Le miroir vortex était fêlé. Large de plus de trois mètres, conçu et poli au centième d’angstrôm près, il constituait une surface de contrôle intégral du système de saut, reflétant ou amplifiant le champ électrique Necklin généré par les câbles selon les besoins du pilote. Et il n’était pas seulement fêlé… mais brisé, étoilé et déformé.

Un faisceau lumineux rejoignit le sien. Leo regarda par-dessus son épaule.

— C’est aussi grave que ç’en a l’air ? demanda Pramod dans le canal com.

— Oui, soupira Leo.

— On ne peut pas réparer ça avec une soudure, n’est-ce pas ? Alors qu’allons-nous faire ? demanda Pramod d’un ton angoissé.

La voix lasse de Leo trahissait à la fois son épuisement et sa peur.

— Il faut absolument que je rentre, maintenant. On verra après.

Il venait tout juste d’ôter son scaphandre quand Vatel surgit. Il avait récupéré le pousseur, désormais garé dans son module, et libéré son pilote.

— Il s’est bloqué, pleurait Sako, meurtrie et effrayée. Je ne pouvais plus rien faire. Qu’est-ce que j’ai percuté ? J’ai blessé quelqu’un ? Je ne voulais pas lâcher le carburant, mais c’est le seul moyen que j’aie trouvé pour couper le moteur. Je suis désolée…

Sako ne devait guère avoir plus de quatorze ans.

— Depuis combien de temps ne t’es-tu pas reposée, Sako ? demanda Leo.

— Depuis qu’on a commencé, renifla-t-elle.

Ses quatre mains tremblaient alors qu’elle se tenait devant lui, suspendue en l’air, la tête penchée.

— Mais ça fait au moins vingt-six heures, ça ! s’exclama Leo. Tu vas aller dormir tout de suite. Et mange quelque chose avant.

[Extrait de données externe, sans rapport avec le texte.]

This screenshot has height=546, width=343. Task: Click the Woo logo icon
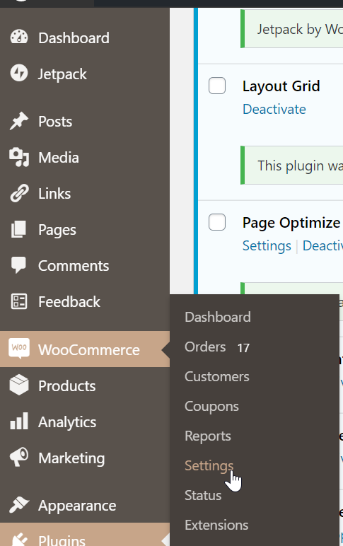(x=19, y=348)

Elle releva la tête, le considérant avec étonnement.

— Mais les dortoirs ont tous été regroupés avec les crèches. Je ne peux pas y accéder d’ici.

— Et c’est pourquoi… ? Écoute, les trois quarts de l’Habitat sont inaccessibles, à présent. Trouve-toi un coin dans le vestiaire ou ailleurs, n’importe où.

Il regarda ses yeux pleins de larmes, puis ajouta :

— C’est autorisé, Sako.

De toute évidence, elle voulait son sac de couchage personnel, qui l’aurait rassurée, mais Leo n’était pas en mesure de le lui procurer.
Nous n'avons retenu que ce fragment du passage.